新型コロナウイルス感染症の流行により、食生活の風景は一変しました。日本をはじめ、様々な国で外食の自粛が進みました。食生活の楽しみが減ったという方も少なくないでしょう。その一方で、食生活の変化は必ずしもネガティブなだけでなく、今まで意識していなかった食の楽しみに気づいたりと、豊かな暮らしも生み出されています。本講義では、世界の台所の風景や社会との関係、日本で行われた食生活変容に関するインタビュー調査結果、コロナ禍での高齢者の健康の課題とスマートフォンを活用した共食の試みといった事例から、新型コロナウイルス感染症流行に伴い、食生活がどのように変わったか、どのように人との豊かなつながりが生まれたかを話し合います。

 

 

【大阪大学感染症総合教育研究拠点 連携研究員】
岡根谷 実里
世界の台所探検家。東京大学大学院工学系研究科社会基盤学専攻修士前期過程修了後、クックパッド株式会社に勤務し、独立。世界各地の家庭の台所を訪れて一緒に料理をし、料理を通して見える暮らしや社会の様子を発信している。講演・執筆・研究のほか、全国の小中高校への出張授業も実施。訪問国/地域は60以上。

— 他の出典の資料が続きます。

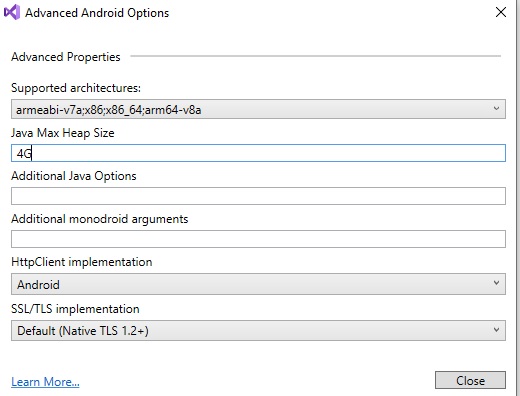
Task: Click the Default (Native TLS 1.2+) option box
Action: [x=258, y=330]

著書に「世界の食卓から社会が見える(大和書房)」他。
【大阪大学大学院人間科学研究科 講師
大阪大学先導的学際研究(OTRI)産業バイオイニシアティブ研究部⾨ 講師(兼任)】
木村 友美
専門は栄養学、公衆衛生学。京都大学医学研究科・社会健康医学系専攻博士後期課程修了後、京都大学東南アジア研究所・研究員を経て現職。疫学調査を軸に、食と健康をとりまく社会文化的背景や自然環境を包括的にとらえる研究スタイルを「フィールド栄養学」と呼び、国内外でフィールド調査を行っている。主な調査地は、ヒマラヤ高地(インド・ラダック地方など)、インドネシア・パプア州、タイ・ナコンパトム、高知県土佐町。
【大阪大学感染症総合教育研究拠点 特任教授】
村上 道夫
博士(工学)。東京大学大学院工学系研究科都市工学専攻博士課程修了後、科学技術振興機構研究員(東京農工大学)、東京大学大学院工学系研究科リサーチフェロー、東京大学総括プロジェクト機構「水の知」(サントリー)総括寄付講座特任助教、同講座特任講師、東京大学生産技術研究所特任講師、福島県立医科大学医学部健康リスクコミュニケーション学講座准教授を経て、2021年8月より現職。専門はリスク学。著書に「基準値のからくり―安全はこうして数字になった」(講談社ブルーバックス、共著)など。
【大阪大学大学院人間科学研究科 教授】
杉田 映理
専門は文化人類学、開発人類学。途上国の社会開発、安全な水と衛生(トイレ・手洗い・月経対処)について研究している。主な研究対象地域である東部アフリカのウガンダでは、長短のフィールドワークを20年以上継続してきている。最近は、日本国内の学校保健や、トイレ・月経の問題の研究を行っている。編著書に『月経の人類学—女子生徒の「生理」と開発支援』(世界思想社)など。